◆ Instructions to follow ◆
In the listing below, locate the line containing "Últimas Noticias (226, 516)" and copy it and every line after it through the end, exactly as written, leaving out any pictures.

◆ Data to examine ◆
* * *
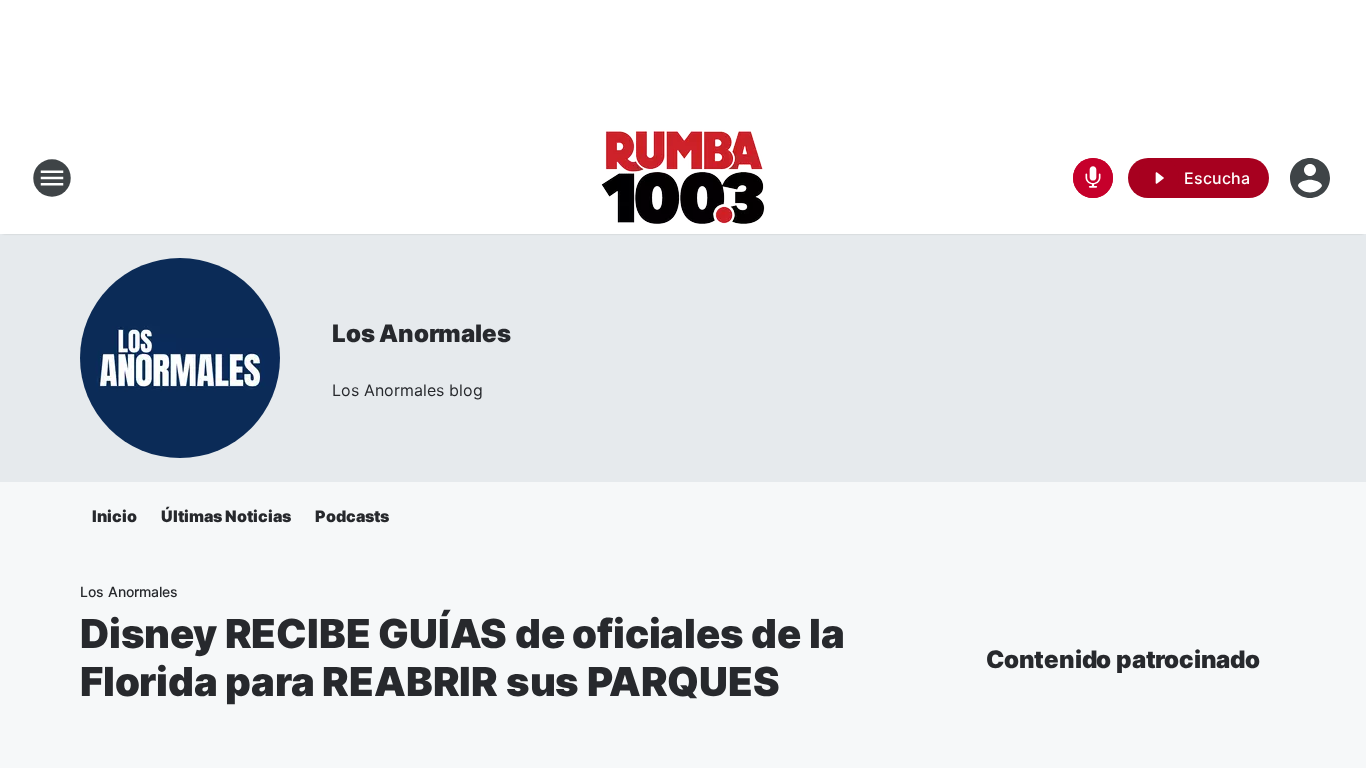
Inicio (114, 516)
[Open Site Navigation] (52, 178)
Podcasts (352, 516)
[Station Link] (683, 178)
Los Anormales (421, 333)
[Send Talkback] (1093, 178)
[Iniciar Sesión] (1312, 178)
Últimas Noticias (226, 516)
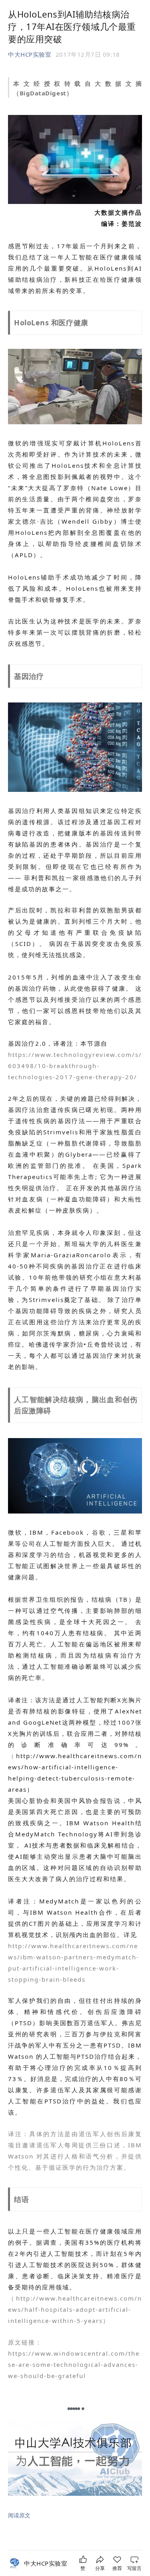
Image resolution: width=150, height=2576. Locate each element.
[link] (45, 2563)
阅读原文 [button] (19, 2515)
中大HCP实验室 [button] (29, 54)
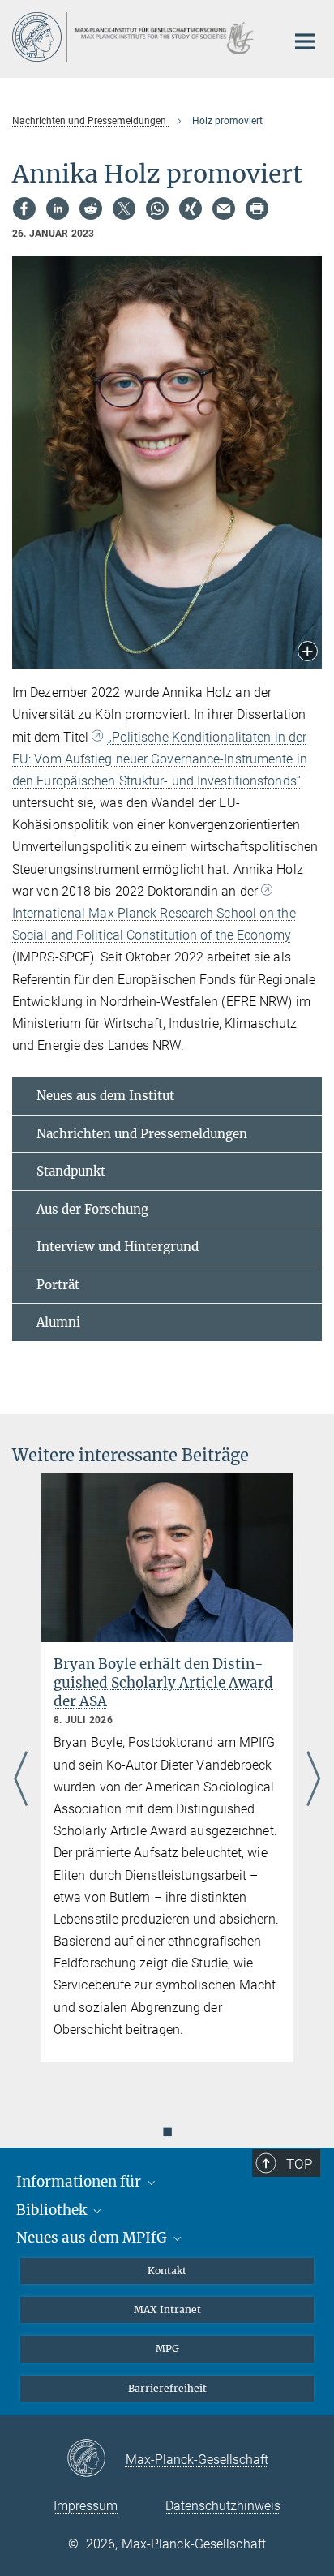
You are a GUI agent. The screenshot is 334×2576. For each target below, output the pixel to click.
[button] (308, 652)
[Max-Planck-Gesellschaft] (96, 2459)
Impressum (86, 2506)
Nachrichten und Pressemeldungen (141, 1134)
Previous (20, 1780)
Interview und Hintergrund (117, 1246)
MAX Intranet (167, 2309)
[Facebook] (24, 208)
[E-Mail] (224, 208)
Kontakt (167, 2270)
* * *
◆ Result of this task ◆
Últimas Noticias (226, 516)
Image resolution: width=150, height=2576. Locate each element.
[link] (45, 2563)
阅读原文 [button] (19, 2515)
中大HCP实验室 [button] (29, 54)
You are a GUI agent. The screenshot is 334×2576. For each target below, output the pixel to click.
[button] (308, 652)
[Max-Planck-Gesellschaft] (96, 2459)
Impressum (86, 2506)
Nachrichten und Pressemeldungen (141, 1134)
Previous (20, 1780)
Interview und Hintergrund (117, 1246)
MAX Intranet (167, 2309)
[Facebook] (24, 208)
[E-Mail] (224, 208)
Kontakt (167, 2270)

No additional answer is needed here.